ASSIGNMENT:
Within the records below, find each line that holds the string "Format", then copy it.

** Opening DATASET block **

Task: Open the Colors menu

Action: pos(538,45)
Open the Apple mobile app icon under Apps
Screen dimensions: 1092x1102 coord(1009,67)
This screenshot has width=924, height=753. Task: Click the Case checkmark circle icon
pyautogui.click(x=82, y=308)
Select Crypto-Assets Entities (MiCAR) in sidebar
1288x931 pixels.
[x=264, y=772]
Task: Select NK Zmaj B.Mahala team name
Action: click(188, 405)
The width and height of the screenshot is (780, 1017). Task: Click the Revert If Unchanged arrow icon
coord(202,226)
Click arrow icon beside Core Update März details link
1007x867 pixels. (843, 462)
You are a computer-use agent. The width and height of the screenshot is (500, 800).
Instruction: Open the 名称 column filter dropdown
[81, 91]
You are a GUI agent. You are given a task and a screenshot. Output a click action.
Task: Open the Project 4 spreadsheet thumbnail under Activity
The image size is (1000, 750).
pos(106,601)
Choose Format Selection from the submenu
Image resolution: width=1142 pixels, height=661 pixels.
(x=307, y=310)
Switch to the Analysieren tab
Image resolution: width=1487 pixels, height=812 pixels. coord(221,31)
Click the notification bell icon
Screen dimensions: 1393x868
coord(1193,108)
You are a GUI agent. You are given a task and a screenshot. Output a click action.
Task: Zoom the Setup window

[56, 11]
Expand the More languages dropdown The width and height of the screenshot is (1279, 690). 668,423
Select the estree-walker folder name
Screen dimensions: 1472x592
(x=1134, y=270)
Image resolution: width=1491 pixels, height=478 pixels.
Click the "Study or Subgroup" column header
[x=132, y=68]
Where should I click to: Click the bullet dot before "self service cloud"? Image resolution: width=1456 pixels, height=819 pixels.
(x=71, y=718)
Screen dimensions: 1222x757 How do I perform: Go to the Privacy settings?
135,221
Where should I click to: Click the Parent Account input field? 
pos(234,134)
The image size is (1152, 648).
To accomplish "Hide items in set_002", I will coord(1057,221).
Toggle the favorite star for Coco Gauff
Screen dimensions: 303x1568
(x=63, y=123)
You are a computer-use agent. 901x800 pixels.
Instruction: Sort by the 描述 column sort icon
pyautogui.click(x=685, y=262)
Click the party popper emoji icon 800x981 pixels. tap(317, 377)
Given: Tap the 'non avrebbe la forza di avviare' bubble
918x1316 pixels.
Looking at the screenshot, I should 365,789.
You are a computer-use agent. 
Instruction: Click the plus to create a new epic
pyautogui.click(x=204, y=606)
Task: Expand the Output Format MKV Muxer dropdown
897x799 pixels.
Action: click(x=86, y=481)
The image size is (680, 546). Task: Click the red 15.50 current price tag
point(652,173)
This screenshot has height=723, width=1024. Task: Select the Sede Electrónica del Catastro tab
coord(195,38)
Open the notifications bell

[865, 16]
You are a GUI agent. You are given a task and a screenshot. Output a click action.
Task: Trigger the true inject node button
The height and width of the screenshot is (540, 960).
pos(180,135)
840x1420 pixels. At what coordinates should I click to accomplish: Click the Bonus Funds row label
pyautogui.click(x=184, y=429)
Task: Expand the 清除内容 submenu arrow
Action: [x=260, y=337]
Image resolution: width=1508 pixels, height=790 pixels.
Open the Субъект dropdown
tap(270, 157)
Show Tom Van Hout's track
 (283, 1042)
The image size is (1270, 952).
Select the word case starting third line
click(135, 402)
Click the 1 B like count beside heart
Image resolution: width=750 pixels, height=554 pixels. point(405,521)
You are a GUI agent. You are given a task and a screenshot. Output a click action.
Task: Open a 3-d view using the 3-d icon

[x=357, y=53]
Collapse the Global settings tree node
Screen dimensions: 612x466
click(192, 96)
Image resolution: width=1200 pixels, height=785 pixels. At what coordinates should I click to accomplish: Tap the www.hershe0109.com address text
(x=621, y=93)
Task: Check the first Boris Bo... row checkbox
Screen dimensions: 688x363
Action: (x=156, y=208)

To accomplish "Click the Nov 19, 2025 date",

** Closing DATASET block **

RESULT FOR THIS EXERCISE:
Choose Format Selection from the submenu
Task: Expand the Output Format MKV Muxer dropdown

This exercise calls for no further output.